The battle will be between Indian batsmen and South Africa bowlers, and how they cope up with the likes of Dale Steyn, Morne Morkel and Vernon Philander will be intriguing to say the least.
"Strategies have always been formed against batsmen. Batsmen form their own strategies to counter bowlers' plans. The real challenge is how you are able to change your game and adapt as per different conditions. More important than strategies is who scores more runs and takes more wickets," said Dhoni.
"It is important how you exploit conditions," he replied, when pointed out.
"It's not important if you have the best bowlers. I think we have done pretty well. There have been ups and downs. We have really struggled when there is dew on the field or the wickets are really flat surfaces. That's an area where our bowlers haven't done outstandingly well," Dhoni said.
"But if there is help for them, fast bowlers or spinners, they have made use of it and done well. So we are happy with how they have done, quite happy with both ups and downs."
Although, MS Dhoni admitted that he hadn't seen the pitch, early on AB de Villiers had talked about the amount of grass on it. If some of it stays on Thursday, even the hosts will be wary of the threat Indian bowlers can pose. Both captains have candidly agreed that saving wickets early on, for an attack in the death overs, is the safest bet.
"Irrespective of where you are playing, wickets in hand always get you good runs in last 8-10 overs. In subcontinents, the wickets slow down and sometimes it is difficult for the new batsmen to come in and play shots. In those circumstances, we have not been able to get par-plus scores.
"If there is good pace and bounce, we have seen that generally batsmen can get runs in the last 8-10 overs, and they add on to the par-plus score," said Dhoni.
"South Africa is one place where I believe a lot depends on how the conditions are, how the wickets are prepared, and whether it is overcast or a bright sunny day when wickets can be very good for batting. A lot will depend on what the circumstances are on that day," he added.
It is a fact that India go into this ODI rubber as the world's number one side but are still looking for their first bilateral ODI series win in South Africa. (Read: India in South Africa: Top Five battles to watch out for)
"It is not about favourites. The poor record wasn't on my mind, but there have been instances, where we had an opportunity to win the series, but we didn't cash in on it.
So, what is important is how you play cricket on that particular day. We have seen that in ODIs, you need to get off to a good start. With two new ball rule and especially if conditions favour the fast bowlers, it is important how you play the first ten overs. Having wickets in hand, cashing in on the last 15 overs to get par plus score and then how you defend it. It all depends on how you play and the kind of impact individuals have on that day."
"We are working on our strengths in batting and bowling, and accordingly we will try to make the most of it. If we don't have bowlers who don't bowl at 145 or 150 km/h then there is no point thinking about pace and bounce.

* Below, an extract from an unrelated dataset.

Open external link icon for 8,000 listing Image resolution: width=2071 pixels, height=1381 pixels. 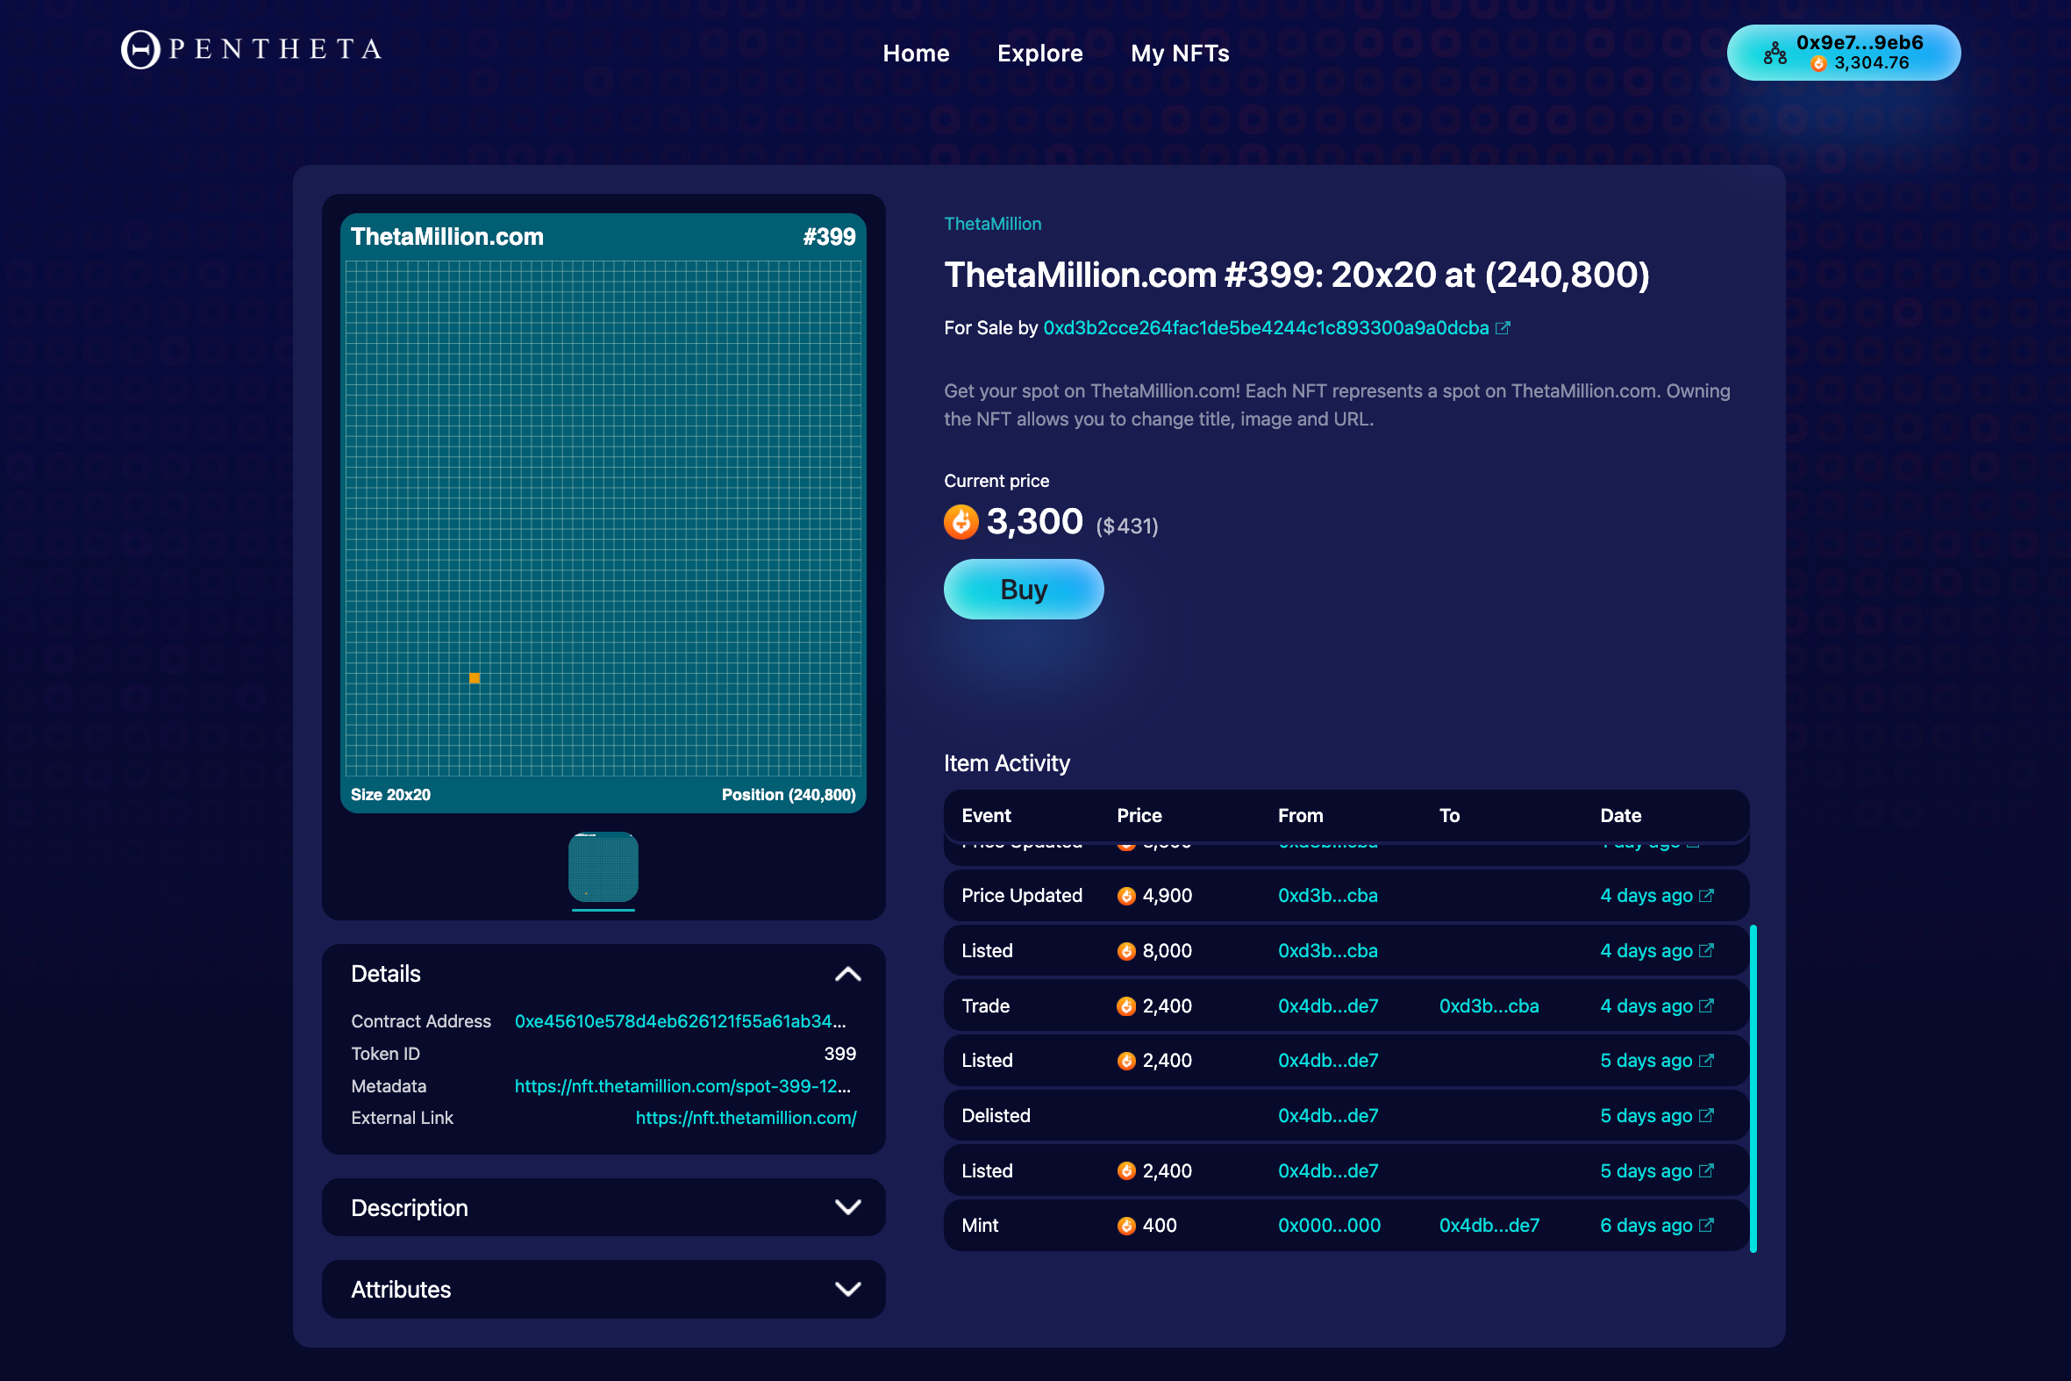point(1706,950)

"But if you have someone who can swing the ball, then we will make the most of conditions here with two new balls, try to get wickets in first ten overs and that can have an impact on the game."
"We have won a few games where we haven't scored a lot of runs. At the same time we have won quite a few games where we have scored 350 while chasing.
"In the past one year if you see, we have equal instances of players chasing down over 300 runs and at the same time defending something close to 150 (number of overs were reduced). So, to say which a better pick is, I cannot say," Dhoni opined.
"Whenever we have played South Africa, it has been a tough series and you hardly see any individuals crossing the line. We have a lot of love and respect for them. We hope they continue with their same (poor) form, but it is their home conditions, so they will definitely be ready.
"Only thing in a three match series is that it becomes difficult if a team lags behind and loses the first game." Dhoni signed off.